Politicians won’t return to work at the B.C. legislature this fall, the Liberal government said Tuesday, in a move the Opposition NDP blasted as “outrageous.”
Premier Christy Clark said her government will forgo an “optional” fall sitting of the legislature to focus on building a liquefied natural gas industry, balancing the budget, exploring liquor law reforms, tweaking groundwater legislation and organizing a Metro Vancouver transit referendum.
“There are two ways you can go about running government. One of them is to close yourself off in Victoria, figure out what the legislation is going to look like and impose it on people without talking to them about it,” Clark said.
“I’m not going to be that kind of premier.”
MLAs will spend the fall consulting with British Columbians about how to “deliver on the goals” set in the recent election campaign, Clark said.
Liberal house leader Mike de Jong said the government will “take the time to prepare for a robust spring session” instead.
The legislature sat 36 days this year, the fewest number of session days in a year since 2001, when MLAs also sat for 36 days. MLAs sat for only 44 days in 1991.
De Jong said it’s “legitimate comment” for some to criticize how infrequently the legislature sits, but that the government is still accountable to the public.
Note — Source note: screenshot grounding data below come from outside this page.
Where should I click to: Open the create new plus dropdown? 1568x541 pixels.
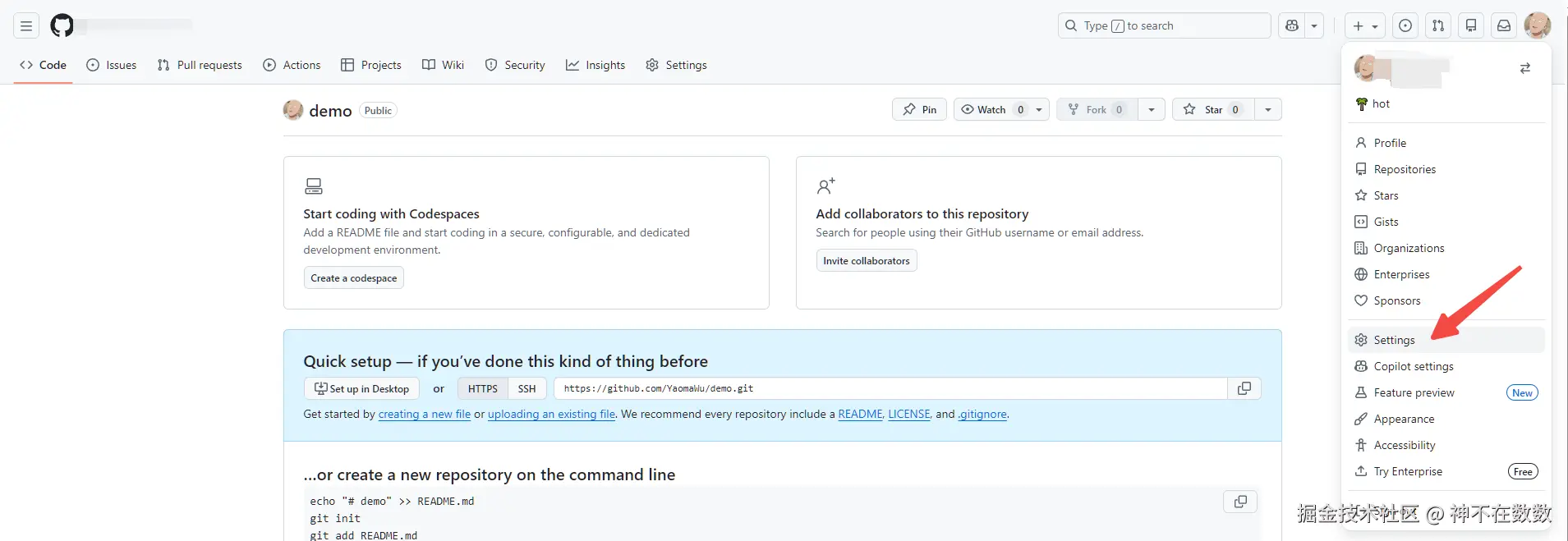click(x=1364, y=26)
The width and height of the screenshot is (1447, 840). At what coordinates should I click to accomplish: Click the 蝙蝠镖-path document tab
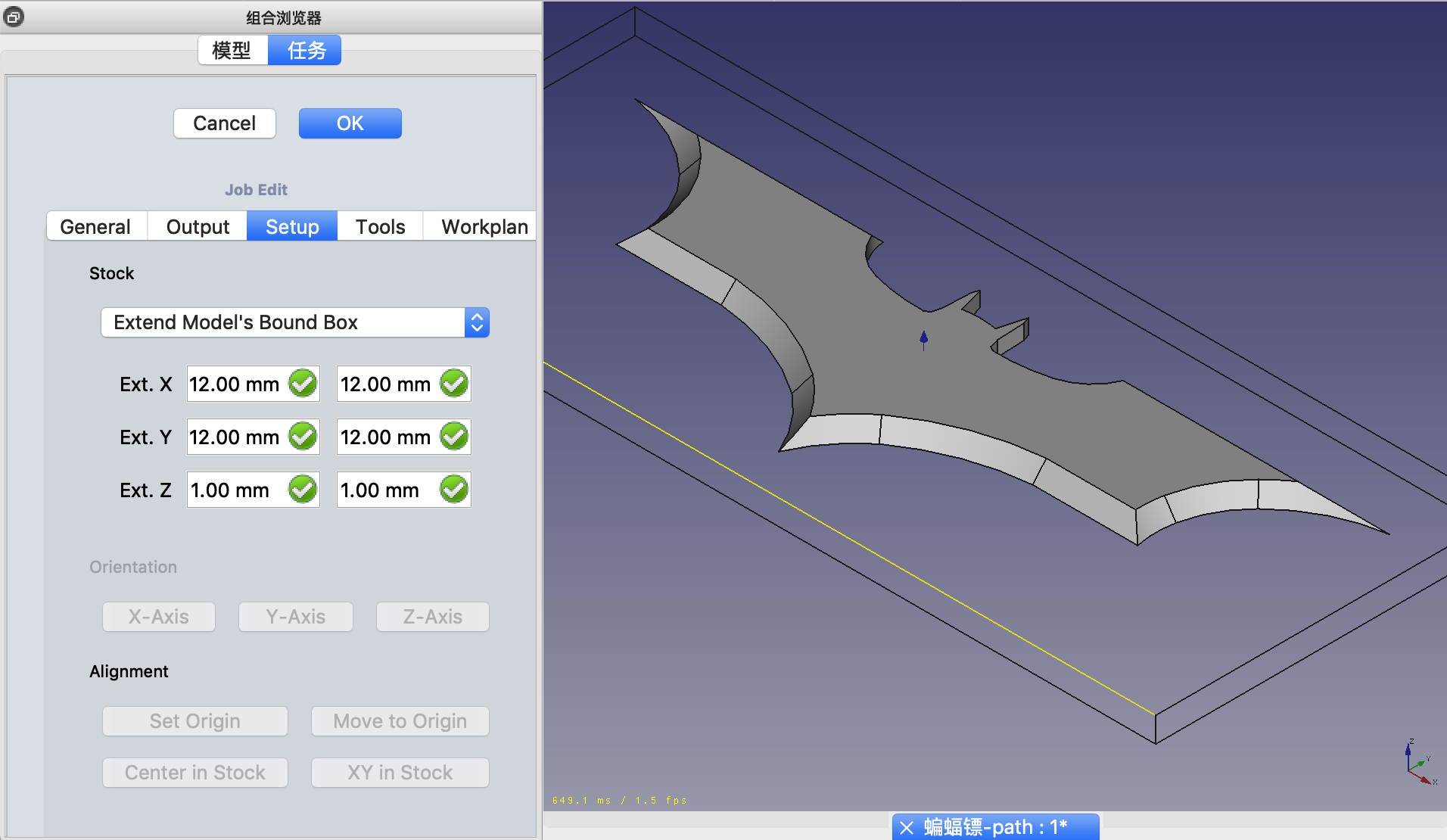pyautogui.click(x=995, y=827)
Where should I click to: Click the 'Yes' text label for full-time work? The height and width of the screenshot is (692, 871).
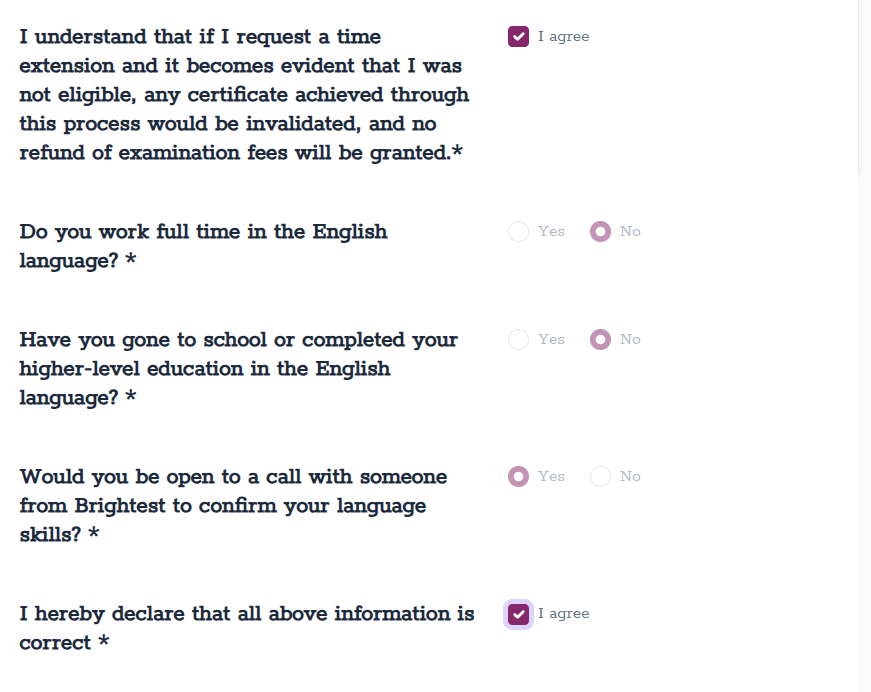click(551, 232)
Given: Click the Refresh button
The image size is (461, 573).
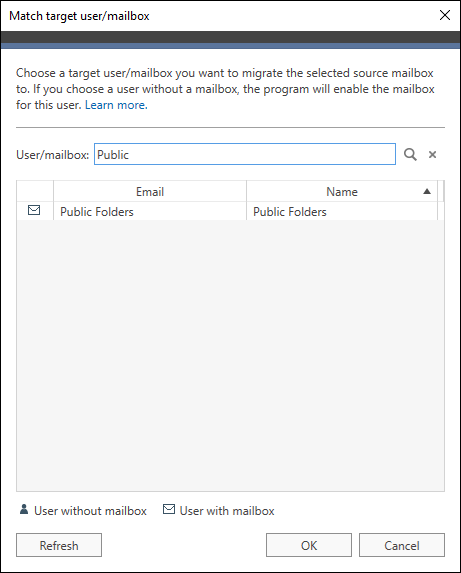Looking at the screenshot, I should coord(59,545).
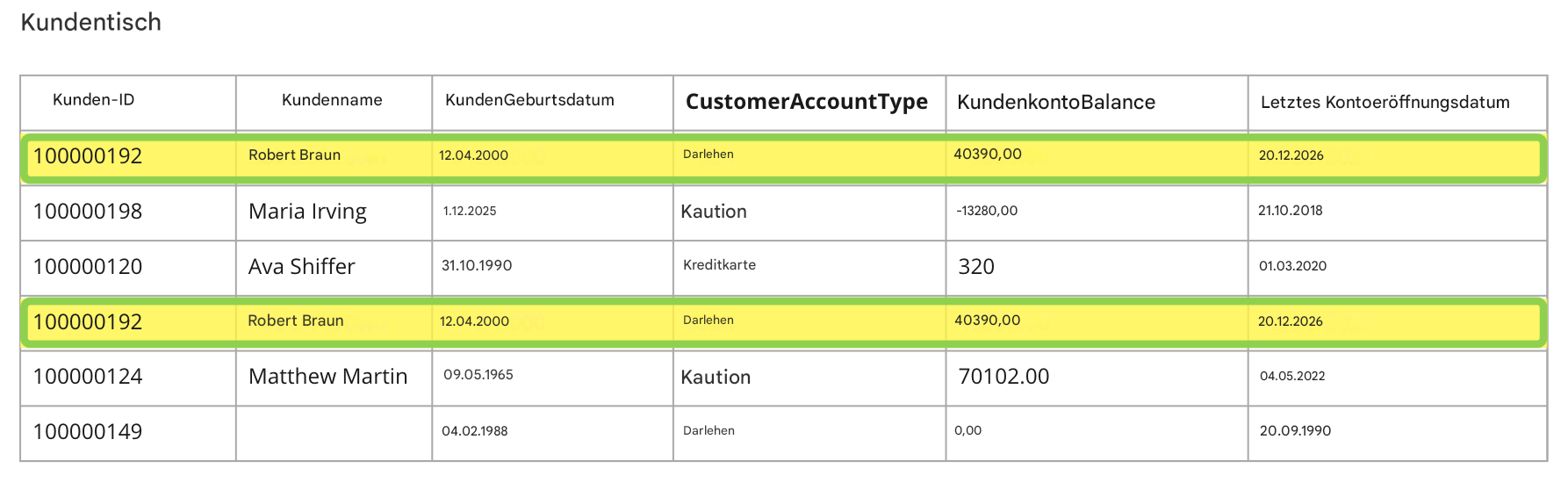Select the Ava Shiffer name cell

334,268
“We have engaged in the ultimate act of accountability, called an election,” he said, referring to the May 14 provincial election in which the Liberals were returned to power with a stronger majority.
NDP house leader John Horgan blasted the move and accused the Liberals of having no agenda or mandate. “We have sat for fewer days in calendar year 2013 than rained in the flood that had Noah in an ark,” he said. “That seems to me to be an abdication of responsibility.”
He said reforms to B.C.’s Water Act, as well as municipal election reforms, could be introduced and debated in the fall.
Horgan said that Clark is “running government from a Vancouver office building” rather than the legislature, which taxpayers pay $70 million a year to operate for MLAs.
He said it’s “outrageous” for MLAs to sit only one month a year.
Clark said her government would have held a fall session if it had been able to finish writing a new tax regime for the liquefied natural gas industry, but the task was too complex to complete before the spring. Horgan said the tax debate has “hijacked” the government agenda.
Clark shot back at accusations she’s ducking accountability by skipping the legislature’s daily question period. “I have to say I’ve been in the legislature … facing the NDP, and out of the legislature facing you guys,” she told reporters in Vancouver. “You ask harder questions.”